▸ Work required: At the line with "روابط نامشروع (380, 604)", start repeating the data, and continue line by line through the final line, exactly.

Stored items:
━━━━━━━━━━━━━━━━

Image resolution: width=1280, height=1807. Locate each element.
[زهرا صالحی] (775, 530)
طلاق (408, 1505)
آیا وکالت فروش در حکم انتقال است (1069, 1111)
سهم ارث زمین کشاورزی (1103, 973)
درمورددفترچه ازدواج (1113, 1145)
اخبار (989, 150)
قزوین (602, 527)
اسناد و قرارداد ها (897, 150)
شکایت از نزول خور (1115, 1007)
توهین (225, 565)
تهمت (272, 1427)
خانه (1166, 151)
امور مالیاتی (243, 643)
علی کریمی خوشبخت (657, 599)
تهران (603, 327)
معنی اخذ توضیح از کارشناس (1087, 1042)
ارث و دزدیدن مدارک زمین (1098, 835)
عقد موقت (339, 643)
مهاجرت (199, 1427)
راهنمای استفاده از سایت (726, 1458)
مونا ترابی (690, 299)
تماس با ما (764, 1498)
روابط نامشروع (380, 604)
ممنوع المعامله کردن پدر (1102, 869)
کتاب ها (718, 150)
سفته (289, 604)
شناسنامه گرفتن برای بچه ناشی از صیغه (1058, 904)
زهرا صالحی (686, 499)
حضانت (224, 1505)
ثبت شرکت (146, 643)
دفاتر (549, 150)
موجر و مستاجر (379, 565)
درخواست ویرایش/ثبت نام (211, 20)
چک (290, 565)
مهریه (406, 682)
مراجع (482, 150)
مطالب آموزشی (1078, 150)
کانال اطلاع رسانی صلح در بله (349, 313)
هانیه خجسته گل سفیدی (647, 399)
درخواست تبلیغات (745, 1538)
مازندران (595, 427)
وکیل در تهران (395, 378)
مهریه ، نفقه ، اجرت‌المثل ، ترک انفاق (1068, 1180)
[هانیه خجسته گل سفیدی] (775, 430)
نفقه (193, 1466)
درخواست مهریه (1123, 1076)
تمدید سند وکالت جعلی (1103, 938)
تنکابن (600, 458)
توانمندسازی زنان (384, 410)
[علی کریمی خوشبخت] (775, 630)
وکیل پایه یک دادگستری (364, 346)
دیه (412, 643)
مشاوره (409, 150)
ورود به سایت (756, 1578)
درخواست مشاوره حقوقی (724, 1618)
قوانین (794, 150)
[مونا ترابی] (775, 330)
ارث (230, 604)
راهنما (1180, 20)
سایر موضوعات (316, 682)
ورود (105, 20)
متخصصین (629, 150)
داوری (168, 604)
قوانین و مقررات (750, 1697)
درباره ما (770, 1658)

━━━━━━━━━━━━━━━━

▸ The completed task:
روابط نامشروع (380, 604)
ممنوع المعامله کردن پدر (1102, 869)
کتاب ها (718, 150)
سفته (289, 604)
شناسنامه گرفتن برای بچه ناشی از صیغه (1058, 904)
زهرا صالحی (686, 499)
حضانت (224, 1505)
ثبت شرکت (146, 643)
دفاتر (549, 150)
موجر و مستاجر (379, 565)
درخواست ویرایش/ثبت نام (211, 20)
چک (290, 565)
مهریه (406, 682)
مراجع (482, 150)
مطالب آموزشی (1078, 150)
کانال اطلاع رسانی صلح در بله (349, 313)
هانیه خجسته گل سفیدی (647, 399)
درخواست تبلیغات (745, 1538)
مازندران (595, 427)
وکیل در تهران (395, 378)
مهریه ، نفقه ، اجرت‌المثل ، ترک انفاق (1068, 1180)
[هانیه خجسته گل سفیدی] (775, 430)
نفقه (193, 1466)
درخواست مهریه (1123, 1076)
تمدید سند وکالت جعلی (1103, 938)
تنکابن (600, 458)
توانمندسازی زنان (384, 410)
[علی کریمی خوشبخت] (775, 630)
وکیل پایه یک دادگستری (364, 346)
دیه (412, 643)
مشاوره (409, 150)
ورود به سایت (756, 1578)
درخواست مشاوره حقوقی (724, 1618)
قوانین (794, 150)
[مونا ترابی] (775, 330)
ارث (230, 604)
راهنما (1180, 20)
سایر موضوعات (316, 682)
ورود (105, 20)
متخصصین (629, 150)
داوری (168, 604)
قوانین و مقررات (750, 1697)
درباره ما (770, 1658)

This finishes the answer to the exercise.